An iterator that interleaves elements lets you handle round-robin–style processing naturally and efficiently, without building large intermediate structures or writing complex loops.
To make this more concrete, imagine a few simple scenarios:
- You have three sensors — measuring temperature, pressure, and humidity — each producing a sequence of readings. Interleaving their data allows you to process the values in real time, one from each source at a time.
- You’re preparing a performance report and want to weave together data from several machines so that each contributes its next measurement in turn.
- You want to distribute tasks evenly among several workers or devices — cycling through them one by one, assigning a new job each time.
In all these cases, an interleaving iterator provides a clean and Pythonic solution.
In this post, you’ll see how to build an iterator that interleaves elements from multiple iterable objects — that is, it yields one element from each in turn, cycling through them until one of them runs out.

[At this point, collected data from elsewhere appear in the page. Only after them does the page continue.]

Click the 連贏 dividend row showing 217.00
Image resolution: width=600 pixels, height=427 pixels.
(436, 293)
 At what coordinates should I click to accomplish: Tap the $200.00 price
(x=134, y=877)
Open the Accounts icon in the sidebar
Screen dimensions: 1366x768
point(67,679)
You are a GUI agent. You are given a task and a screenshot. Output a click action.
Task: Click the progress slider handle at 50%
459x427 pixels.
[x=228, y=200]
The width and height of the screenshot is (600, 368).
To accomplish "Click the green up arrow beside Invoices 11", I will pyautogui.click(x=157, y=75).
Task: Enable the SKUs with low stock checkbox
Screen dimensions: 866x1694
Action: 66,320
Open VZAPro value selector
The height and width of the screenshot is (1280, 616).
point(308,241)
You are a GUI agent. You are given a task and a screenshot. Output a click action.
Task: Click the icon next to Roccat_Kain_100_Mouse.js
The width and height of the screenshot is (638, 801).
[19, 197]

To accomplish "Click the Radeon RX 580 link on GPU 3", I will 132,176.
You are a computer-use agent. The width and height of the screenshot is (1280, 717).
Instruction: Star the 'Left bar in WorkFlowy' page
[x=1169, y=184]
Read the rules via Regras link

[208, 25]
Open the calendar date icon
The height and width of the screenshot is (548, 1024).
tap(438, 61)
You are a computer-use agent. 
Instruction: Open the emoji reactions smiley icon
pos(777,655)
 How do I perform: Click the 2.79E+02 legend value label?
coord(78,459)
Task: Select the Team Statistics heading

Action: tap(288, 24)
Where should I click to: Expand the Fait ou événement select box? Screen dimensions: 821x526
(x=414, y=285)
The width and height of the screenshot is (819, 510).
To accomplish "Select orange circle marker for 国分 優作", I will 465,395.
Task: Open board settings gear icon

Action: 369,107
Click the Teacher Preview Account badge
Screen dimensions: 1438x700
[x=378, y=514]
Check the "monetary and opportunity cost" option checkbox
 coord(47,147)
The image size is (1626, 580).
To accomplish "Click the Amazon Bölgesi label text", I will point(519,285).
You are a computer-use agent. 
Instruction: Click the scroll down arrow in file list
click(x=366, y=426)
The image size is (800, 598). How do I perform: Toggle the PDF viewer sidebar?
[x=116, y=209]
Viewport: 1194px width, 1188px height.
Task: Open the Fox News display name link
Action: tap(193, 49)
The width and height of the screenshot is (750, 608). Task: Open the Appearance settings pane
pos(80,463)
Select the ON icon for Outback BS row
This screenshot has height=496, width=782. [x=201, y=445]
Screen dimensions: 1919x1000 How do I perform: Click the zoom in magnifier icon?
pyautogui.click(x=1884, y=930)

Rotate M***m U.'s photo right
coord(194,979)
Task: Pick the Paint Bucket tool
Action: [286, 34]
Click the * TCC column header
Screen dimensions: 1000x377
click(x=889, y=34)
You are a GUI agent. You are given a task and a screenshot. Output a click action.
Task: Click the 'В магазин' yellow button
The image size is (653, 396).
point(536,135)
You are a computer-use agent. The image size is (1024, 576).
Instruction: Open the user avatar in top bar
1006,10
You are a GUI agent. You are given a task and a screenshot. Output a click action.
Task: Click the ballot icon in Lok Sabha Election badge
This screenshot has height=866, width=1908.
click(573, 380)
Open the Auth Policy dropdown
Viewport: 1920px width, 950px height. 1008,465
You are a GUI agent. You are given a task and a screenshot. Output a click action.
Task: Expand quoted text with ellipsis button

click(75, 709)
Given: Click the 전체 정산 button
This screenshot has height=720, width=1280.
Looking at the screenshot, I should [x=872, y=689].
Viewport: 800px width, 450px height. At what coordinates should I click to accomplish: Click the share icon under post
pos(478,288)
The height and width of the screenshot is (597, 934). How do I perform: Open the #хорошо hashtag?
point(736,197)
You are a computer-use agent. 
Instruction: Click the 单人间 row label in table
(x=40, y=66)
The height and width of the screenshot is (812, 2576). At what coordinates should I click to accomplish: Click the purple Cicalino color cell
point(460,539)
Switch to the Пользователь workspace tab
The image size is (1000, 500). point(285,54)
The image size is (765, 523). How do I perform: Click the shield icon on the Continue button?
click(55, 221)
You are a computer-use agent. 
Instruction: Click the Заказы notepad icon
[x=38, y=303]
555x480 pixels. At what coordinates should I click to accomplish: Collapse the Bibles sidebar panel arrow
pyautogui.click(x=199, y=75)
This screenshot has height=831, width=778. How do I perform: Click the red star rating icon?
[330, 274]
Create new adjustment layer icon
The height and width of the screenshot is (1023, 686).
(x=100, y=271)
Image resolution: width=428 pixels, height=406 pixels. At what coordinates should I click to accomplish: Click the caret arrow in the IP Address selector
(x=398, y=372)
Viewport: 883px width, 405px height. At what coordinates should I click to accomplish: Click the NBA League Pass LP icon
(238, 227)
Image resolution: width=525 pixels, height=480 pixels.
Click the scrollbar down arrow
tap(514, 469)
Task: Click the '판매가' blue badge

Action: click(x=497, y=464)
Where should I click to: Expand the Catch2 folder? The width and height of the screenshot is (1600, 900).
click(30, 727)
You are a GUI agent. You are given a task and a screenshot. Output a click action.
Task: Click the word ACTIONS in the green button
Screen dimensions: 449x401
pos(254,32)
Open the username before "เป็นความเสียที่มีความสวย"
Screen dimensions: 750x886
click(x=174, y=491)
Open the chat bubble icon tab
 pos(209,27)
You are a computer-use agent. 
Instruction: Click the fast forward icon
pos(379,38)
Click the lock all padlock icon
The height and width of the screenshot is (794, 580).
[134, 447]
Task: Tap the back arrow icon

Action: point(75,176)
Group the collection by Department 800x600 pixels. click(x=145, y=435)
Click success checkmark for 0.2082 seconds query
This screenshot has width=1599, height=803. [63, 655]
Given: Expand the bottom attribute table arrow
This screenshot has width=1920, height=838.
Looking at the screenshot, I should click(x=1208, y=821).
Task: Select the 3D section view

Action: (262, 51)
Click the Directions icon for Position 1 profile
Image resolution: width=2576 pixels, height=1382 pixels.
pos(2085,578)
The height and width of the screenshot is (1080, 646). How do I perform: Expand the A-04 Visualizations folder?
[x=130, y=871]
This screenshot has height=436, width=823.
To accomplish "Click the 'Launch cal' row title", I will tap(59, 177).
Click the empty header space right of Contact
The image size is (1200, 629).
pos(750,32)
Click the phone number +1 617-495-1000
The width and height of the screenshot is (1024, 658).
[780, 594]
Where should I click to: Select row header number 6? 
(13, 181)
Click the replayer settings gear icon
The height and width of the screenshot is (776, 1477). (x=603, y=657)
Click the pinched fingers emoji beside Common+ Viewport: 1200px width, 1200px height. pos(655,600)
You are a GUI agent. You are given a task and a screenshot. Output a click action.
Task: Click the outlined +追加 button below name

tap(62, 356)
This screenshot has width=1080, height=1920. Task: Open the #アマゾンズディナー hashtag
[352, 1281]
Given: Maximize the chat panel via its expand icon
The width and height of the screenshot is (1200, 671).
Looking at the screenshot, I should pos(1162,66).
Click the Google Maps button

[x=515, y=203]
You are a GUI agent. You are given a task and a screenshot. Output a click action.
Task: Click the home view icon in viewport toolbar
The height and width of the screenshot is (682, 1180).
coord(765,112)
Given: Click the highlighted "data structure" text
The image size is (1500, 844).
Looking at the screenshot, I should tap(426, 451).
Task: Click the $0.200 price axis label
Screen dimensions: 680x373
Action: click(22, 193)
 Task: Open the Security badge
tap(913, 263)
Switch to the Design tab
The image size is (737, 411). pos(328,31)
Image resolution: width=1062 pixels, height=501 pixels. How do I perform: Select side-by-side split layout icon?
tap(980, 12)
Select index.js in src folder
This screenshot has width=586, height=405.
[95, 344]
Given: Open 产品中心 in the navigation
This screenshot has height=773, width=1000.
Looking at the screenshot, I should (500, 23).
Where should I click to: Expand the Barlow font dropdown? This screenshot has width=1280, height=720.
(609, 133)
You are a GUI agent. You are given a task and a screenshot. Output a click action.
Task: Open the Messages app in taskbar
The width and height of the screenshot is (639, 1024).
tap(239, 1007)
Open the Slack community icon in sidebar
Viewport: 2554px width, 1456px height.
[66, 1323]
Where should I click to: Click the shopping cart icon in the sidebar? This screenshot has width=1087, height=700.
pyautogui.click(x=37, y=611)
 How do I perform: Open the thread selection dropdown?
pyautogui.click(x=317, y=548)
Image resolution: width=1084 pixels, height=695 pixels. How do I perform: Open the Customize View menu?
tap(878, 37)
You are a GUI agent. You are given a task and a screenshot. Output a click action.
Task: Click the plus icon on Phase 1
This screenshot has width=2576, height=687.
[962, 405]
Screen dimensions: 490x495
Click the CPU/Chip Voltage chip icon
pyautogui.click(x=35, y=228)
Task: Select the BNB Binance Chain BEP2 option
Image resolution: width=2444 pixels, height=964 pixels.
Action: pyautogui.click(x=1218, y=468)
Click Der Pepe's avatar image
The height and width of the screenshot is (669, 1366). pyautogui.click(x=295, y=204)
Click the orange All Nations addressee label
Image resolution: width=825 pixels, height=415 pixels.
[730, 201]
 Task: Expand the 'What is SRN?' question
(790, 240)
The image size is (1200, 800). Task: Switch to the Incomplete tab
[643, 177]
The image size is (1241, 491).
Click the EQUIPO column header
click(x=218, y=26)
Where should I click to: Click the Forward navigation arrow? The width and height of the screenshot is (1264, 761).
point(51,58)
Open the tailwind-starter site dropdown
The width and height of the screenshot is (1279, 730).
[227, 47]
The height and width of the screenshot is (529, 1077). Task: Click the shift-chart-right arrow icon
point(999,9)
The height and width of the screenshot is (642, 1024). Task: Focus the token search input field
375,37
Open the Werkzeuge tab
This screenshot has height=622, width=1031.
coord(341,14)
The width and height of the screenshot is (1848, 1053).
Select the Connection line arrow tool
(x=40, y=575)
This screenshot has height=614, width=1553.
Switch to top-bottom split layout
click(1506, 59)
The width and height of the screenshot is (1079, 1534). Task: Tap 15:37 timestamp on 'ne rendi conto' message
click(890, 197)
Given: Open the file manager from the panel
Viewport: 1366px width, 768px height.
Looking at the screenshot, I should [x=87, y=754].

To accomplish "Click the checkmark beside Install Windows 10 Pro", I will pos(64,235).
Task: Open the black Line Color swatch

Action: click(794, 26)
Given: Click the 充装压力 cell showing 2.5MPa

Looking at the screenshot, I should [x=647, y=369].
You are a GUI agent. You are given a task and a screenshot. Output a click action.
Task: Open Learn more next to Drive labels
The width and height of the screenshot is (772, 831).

Suppose we have three strings: ‘ABC’, ‘DEF’, and ‘GHI’. The iterator should then produce the sequence:
‘A’, ‘D’, ‘G’, ‘B’, ‘E’, ‘H’, ‘C’, ‘F’, ‘I’.
There are several ways to implement this behavior. The key idea in each case is the same:
- First, create iterators from the input iterables using the built-in iter() function.
- Store those iterators in the same order as the input sequences, so we can rotate through them in turn.
- Then build the logic that repeatedly retrieves the next element from each iterator, cycling until one of them is exhausted.
The implementations differ mainly in how this cyclic retrieval is handled.
Below you can find a few possible implementations, each with explanatory comments.
The first defines a dedicated iterator class, the next two are generator functions, and the last one returns an iterator directly.
As you can see, the last version is by far the most compact.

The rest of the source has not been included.